Masuch: Schon sehr weit! Wir haben seit einer Woche eine künstlerische Leiterin, die wir gemeinsam mit den Musikschulen in St. Pölten und den Musikschulen Niederösterreich ausgewählt haben. Nächstes Jahr geht es dann in die konkrete Planung und ab Sommer geht es los.

noe.ORF.at: Das Festspielhaus ist Residenz des Tonkünstlerorchesters Niederösterreich. Gibt es bald eine eigene Dance Company?

Masuch: Wir haben ja auch in dieser Saison eine Vorstellung im Programm, bei der Jugendliche gemeinsam mit Künstlern arbeiten. Ich glaube, dass das die besten Momente sind, bei denen man Jugendliche an die Möglichkeiten von Kunst heranführen kann. Das Orchester ist ein bisschen wie das große Kino, da kommt alles zusammen. Wenn mir das gelingen würde, dann hätte ich wirklich etwas erreicht.

noe.ORF.at: Sie kommen aus Nordrhein-Westfalen, leben in Wien, pendeln nach St. Pölten. Wie schwer tun Sie sich mit der österreichischen Mentalität?

Masuch: Das fragen Sie am besten meine Kollegen. Ich fühle mich hier sehr wohl und aufgenommen und lebe sehr gerne hier. Ich mag das Essen und die Mentalität.
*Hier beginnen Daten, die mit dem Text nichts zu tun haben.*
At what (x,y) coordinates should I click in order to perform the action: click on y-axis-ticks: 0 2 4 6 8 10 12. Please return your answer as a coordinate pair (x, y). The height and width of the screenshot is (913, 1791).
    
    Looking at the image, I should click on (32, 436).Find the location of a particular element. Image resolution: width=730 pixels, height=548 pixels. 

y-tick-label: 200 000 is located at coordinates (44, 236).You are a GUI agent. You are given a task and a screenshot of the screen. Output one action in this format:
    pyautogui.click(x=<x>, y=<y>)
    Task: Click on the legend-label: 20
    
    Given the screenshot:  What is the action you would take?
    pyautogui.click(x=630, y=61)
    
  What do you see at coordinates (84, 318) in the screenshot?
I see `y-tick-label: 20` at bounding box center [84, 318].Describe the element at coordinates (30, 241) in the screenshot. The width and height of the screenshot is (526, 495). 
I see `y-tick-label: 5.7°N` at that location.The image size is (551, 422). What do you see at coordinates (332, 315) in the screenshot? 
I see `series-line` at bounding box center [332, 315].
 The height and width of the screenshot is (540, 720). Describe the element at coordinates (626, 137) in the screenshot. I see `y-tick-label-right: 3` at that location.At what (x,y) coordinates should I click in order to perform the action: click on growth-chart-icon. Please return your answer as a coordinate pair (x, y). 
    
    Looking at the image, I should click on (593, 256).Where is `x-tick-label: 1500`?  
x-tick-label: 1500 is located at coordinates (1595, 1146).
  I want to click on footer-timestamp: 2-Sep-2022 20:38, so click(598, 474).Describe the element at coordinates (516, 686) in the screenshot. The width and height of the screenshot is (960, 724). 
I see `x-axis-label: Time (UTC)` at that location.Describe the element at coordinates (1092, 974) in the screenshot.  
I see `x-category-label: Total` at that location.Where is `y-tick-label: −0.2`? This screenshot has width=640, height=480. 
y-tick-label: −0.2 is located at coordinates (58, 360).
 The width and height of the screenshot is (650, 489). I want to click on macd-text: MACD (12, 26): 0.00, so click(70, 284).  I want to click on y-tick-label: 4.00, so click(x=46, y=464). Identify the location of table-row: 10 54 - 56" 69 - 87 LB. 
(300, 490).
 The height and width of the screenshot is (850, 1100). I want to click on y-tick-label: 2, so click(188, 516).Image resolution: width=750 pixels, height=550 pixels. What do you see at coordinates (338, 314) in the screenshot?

noe.ORF.at: Das Festspielhaus ist heuer 25 Jahre alt geworden. Es hat mittlerweile fünf künstlerische Leiterinnen und Leiter gegeben.
Wie lange wird Bettina Masuch bleiben?

Masuch: Ich bin ohne Rückflugticket gekommen. Mein Vertrag hat natürlich eine bestimmte Laufzeit mit der Option, ihn zu verlängern. An so etwas denke ich gar nicht. Wenn ich an so ein Haus denke, dann denke ich an die Möglichkeiten und daran, was hier alles noch passieren kann.